═══ Given data

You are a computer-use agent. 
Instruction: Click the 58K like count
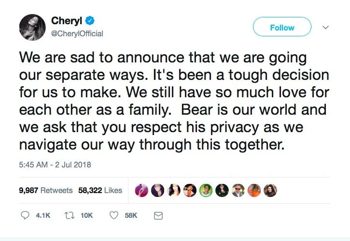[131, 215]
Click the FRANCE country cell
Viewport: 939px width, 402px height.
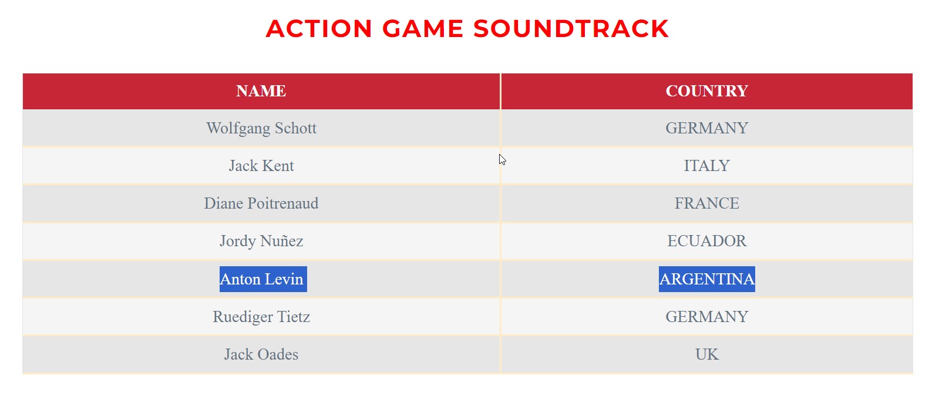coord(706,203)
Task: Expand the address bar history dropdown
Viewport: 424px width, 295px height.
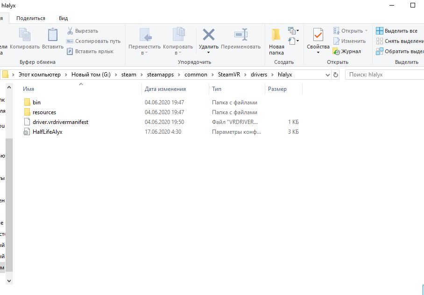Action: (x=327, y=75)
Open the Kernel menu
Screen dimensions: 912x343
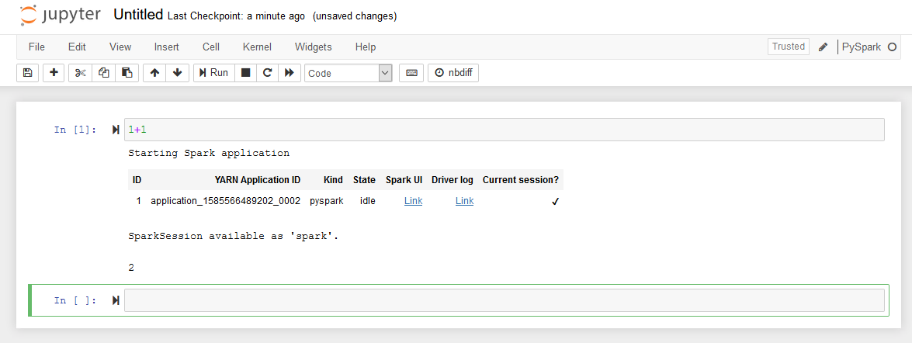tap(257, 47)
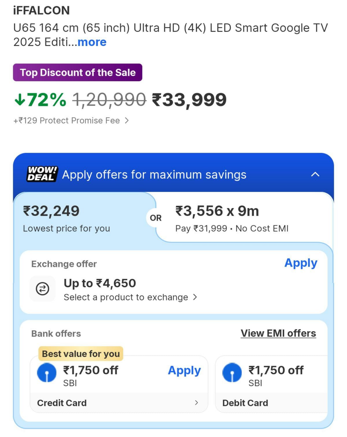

══════

Task: Write the entries above out again exactly, omitting each image.

Solution for this problem:
You are a computer-use agent. 
Instruction: Click the 58K like count
[131, 215]
Click the FRANCE country cell
Viewport: 939px width, 402px height.
coord(706,203)
Task: Expand the address bar history dropdown
Viewport: 424px width, 295px height.
Action: (x=327, y=75)
Open the Kernel menu
Screen dimensions: 912x343
tap(257, 47)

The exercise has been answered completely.